◆ Aufgabenstellung:
Geben Sie sämtliche Zeilen der folgenden Auflistung als JSON-Liste von Zeichenketten aus, eine Zeichenkette je Zeile. Leerzeilen und Bilder lassen Sie dabei weg.

[Datensätze zu Zielpositionen]
------------------------------------------------------------------------
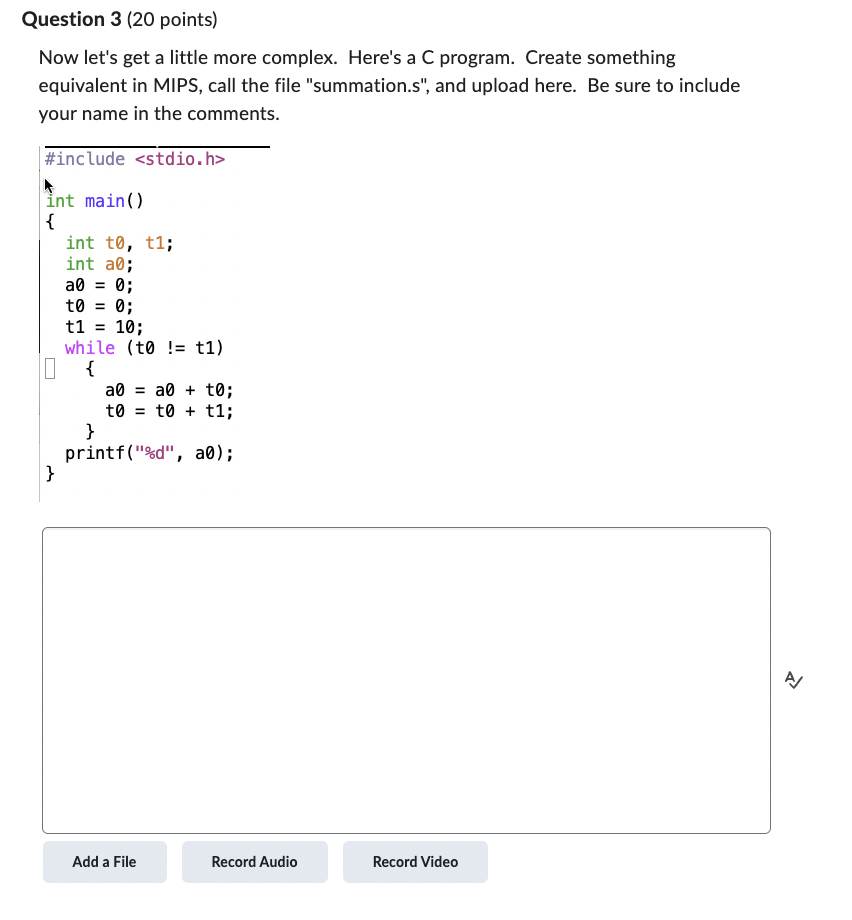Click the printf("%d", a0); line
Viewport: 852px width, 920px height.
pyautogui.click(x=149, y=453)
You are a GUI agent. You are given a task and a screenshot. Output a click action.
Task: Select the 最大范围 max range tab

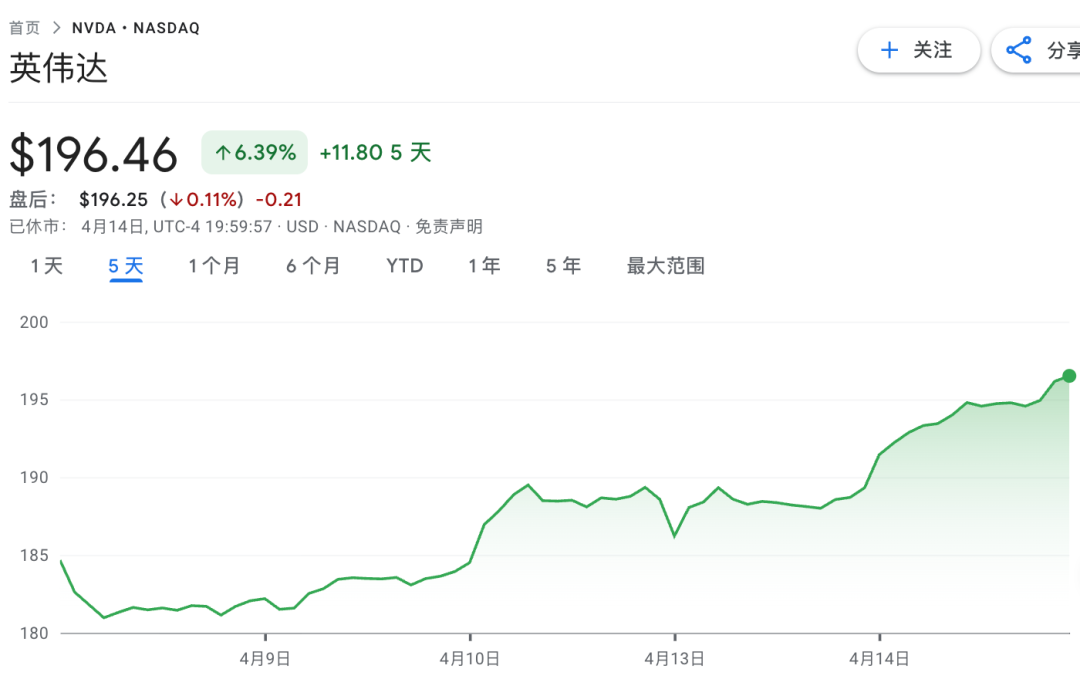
------------------------------------------------------------------------
◆ Korrekte Ausgabe:
[
  "Click the printf(\"%d\", a0); line",
  "Viewport: 852px width, 920px height.",
  "pyautogui.click(x=149, y=453)",
  "You are a GUI agent. You are given a task and a screenshot. Output a click action.",
  "Task: Select the 最大范围 max range tab"
]